Given, number of Hindu students = 288 Number of Muslim students = 252 Number of Sikh students = 144 Number of Christian students = 72 Total number of students = 288+252+144+72 =756

(a) Ratio of number of Hindu students to the number of Christian students = 288/72

= 4/1 = 4:1 [on dividing numerator and denominator by 72]

(b) Ratio of number of Muslim students to the total number of students = 252/756

= 1/3 =1:3 [on dividing numerator and denominator by 252]

Q.55. When Chinmay visited Chowpati at Mumbai on a holiday, he observed that the ratio of North Indian food stalls to South Indian food stalls is 5:4. If the total number of food stalls is 117, find the number of each type of food stalls.

Given, ratio of North Indian food stalls to South Indian food stalls = 5:4

Total number of food stalls =117

Total ratio = 5+4 = 9

North Indian food stalls = (5/9) x 117 = 65

South Indian food stalls = (4/9) x 117 = 52

Q.56. At the parking stand of Ramleela ground, Kartik counted that there are 115 cycles, 75 scooters and 45 bikes. Find the ratio of the number of cycles to the total number of vehicles.

Given, at parking stand, number of Cycles = 115

Scooters = 75

Bikes = 45

Total number of vehicles = 115+75+ 45 = 235

Ratio of number of cycles to the total number of vehicles = 115/235

= 23/47 =23:47

[on dividing numerator and denominator by 5]

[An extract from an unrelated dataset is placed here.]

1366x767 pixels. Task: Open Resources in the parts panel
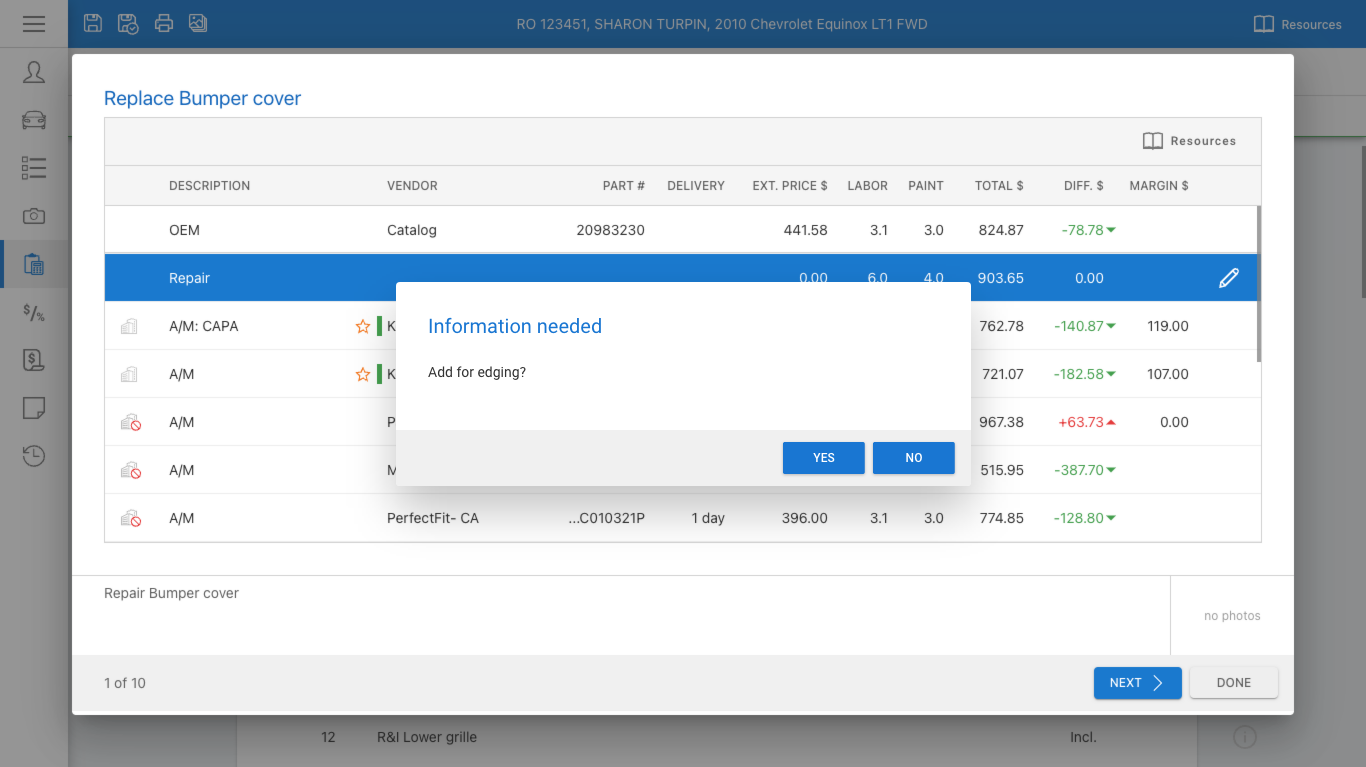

Q.57. A tea merchant blends two varieties of tea costing it Rs. 234 and Rs. 130 per kg in the ratio of their costs. If the weight of the mixture is 84 kg, then find the weight of each variety of tea.

Given, cost of two varities of tea = Rs. 234 and Rs. 130

Ratio of their costs = 234/130 = 9/5 = 9:5

[on dividing numerator and denominator by 26]

Total weight of mixture = 84 kg Total ratio = 9+5 = 14

Weight of first variety tea = (9/14) x 84

= 54 kg

Weight of second variety tea = (5/14) x 84

= 30 kg

Q.58. An alloy contains only Zinc and Copper and they are in the ratio of 7:9. If the weight of the alloy is 8 kg, then find the weight of Copper in the alloy.

Given, the ratio of Zinc and Copper in alloy = 7:9 and weight of alloy = 8 kg

Let the weight of Zinc and Copper in alloy be 7x and 9x respectively, where x is multiple of weight.

Then, total weight =7x+9x = 6x

16x = 8 kg => x = ½ kg

Weight of copper = 9x = 9 x (1/2) = 4 ½ kg Hence, the weight of copper is 4 ½ kg.

Q.59. Find two numbers, whose sum is 100 and whose ratio is 9:16.

Let the two numbers are 9x and 16x, whose sum is 100.

=> 9x +16x = 100

=> 25x = 100

=> x = 4

Q.60. A typist has to type a manuscript of 40 pages. She has typed 30 pages of the manuscript. What is the ratio of the number of pages typed to the number of pages left?

Total pages of manuscript to type = 40

Typed pages of manuscript = 30

Left pages = 40 – 30 = 10

Ratio of the number of pages to the types pages to the number of left pages = 30/10 = 3/1 = 3:1 .

The document NCERT Exemplar Solutions: Ratio & Proportion | Mathematics (Maths) Class 6 is a part of the Class 6 Course Mathematics (Maths) Class 6.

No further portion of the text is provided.